WHAT IS BEING ASKED
Line filter on the word "legend": copy each matching line from the entries.

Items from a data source
· · ·
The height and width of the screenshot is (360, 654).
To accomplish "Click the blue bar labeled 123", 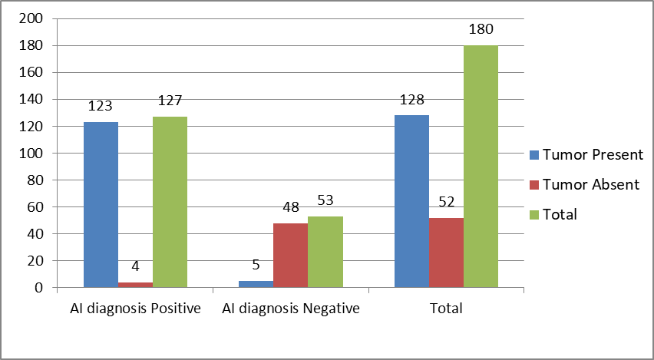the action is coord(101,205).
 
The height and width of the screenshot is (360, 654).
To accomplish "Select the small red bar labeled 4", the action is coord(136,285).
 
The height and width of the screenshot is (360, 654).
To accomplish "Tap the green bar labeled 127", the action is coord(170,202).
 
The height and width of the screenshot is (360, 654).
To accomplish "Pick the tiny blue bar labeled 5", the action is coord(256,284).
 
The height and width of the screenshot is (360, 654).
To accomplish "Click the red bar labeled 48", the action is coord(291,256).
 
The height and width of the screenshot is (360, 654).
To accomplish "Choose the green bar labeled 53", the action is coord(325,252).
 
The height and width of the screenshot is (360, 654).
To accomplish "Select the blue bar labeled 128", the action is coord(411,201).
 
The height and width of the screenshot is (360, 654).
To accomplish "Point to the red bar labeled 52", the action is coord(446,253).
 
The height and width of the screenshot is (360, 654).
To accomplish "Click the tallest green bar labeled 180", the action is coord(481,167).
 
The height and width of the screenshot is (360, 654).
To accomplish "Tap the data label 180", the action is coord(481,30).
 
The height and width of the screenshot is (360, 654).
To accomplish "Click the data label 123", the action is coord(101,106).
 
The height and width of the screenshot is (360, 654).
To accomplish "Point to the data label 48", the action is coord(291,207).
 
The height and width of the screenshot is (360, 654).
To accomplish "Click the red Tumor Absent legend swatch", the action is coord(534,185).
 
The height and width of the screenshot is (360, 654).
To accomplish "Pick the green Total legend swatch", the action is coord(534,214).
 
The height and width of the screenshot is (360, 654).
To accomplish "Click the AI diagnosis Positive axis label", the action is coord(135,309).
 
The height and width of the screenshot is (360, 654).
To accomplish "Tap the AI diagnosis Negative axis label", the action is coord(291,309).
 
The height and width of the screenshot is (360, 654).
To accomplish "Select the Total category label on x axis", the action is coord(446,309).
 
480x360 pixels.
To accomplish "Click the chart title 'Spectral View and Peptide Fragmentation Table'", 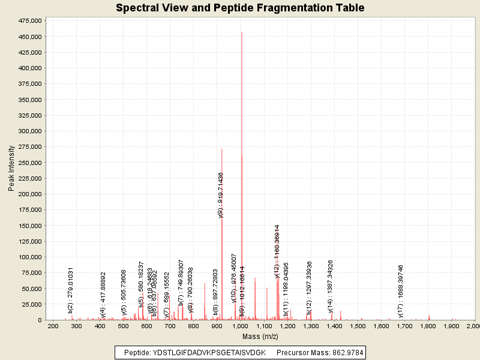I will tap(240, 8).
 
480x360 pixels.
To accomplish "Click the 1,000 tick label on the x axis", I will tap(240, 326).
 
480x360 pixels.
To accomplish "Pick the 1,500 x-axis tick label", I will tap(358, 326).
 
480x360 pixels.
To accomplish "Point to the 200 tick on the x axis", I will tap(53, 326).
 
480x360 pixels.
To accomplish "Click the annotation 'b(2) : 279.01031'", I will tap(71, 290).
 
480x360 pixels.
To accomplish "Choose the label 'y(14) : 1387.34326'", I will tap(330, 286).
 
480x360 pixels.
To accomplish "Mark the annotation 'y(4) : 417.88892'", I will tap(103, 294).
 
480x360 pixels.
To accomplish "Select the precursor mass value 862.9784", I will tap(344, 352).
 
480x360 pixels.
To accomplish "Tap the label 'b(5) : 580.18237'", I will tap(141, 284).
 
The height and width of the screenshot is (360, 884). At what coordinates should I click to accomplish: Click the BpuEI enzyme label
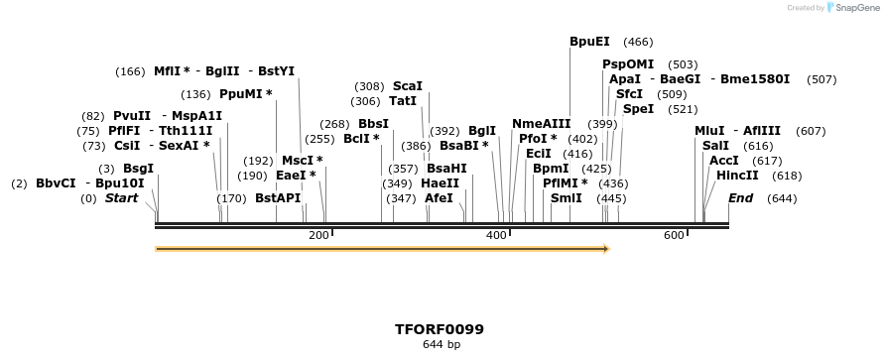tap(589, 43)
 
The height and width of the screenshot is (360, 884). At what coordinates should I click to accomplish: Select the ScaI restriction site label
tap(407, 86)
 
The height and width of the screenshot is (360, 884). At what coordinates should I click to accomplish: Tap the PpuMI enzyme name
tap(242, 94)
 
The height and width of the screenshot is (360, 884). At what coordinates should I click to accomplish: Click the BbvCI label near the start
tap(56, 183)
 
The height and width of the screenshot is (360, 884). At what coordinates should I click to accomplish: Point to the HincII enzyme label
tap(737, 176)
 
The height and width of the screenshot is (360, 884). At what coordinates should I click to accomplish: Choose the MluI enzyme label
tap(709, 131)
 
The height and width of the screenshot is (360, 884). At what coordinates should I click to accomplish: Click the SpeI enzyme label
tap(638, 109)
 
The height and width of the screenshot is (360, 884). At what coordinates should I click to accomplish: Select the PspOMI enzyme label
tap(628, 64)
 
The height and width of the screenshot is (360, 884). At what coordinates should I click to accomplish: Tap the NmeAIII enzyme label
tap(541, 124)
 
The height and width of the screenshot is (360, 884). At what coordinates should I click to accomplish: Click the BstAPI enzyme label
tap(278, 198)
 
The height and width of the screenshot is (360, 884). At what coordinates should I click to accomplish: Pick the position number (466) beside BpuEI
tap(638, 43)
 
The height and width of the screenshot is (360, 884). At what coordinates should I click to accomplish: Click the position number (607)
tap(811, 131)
· · ·
ANSWER BELOW
To accomplish "Click the red Tumor Absent legend swatch", the action is coord(534,185).
To accomplish "Pick the green Total legend swatch", the action is coord(534,214).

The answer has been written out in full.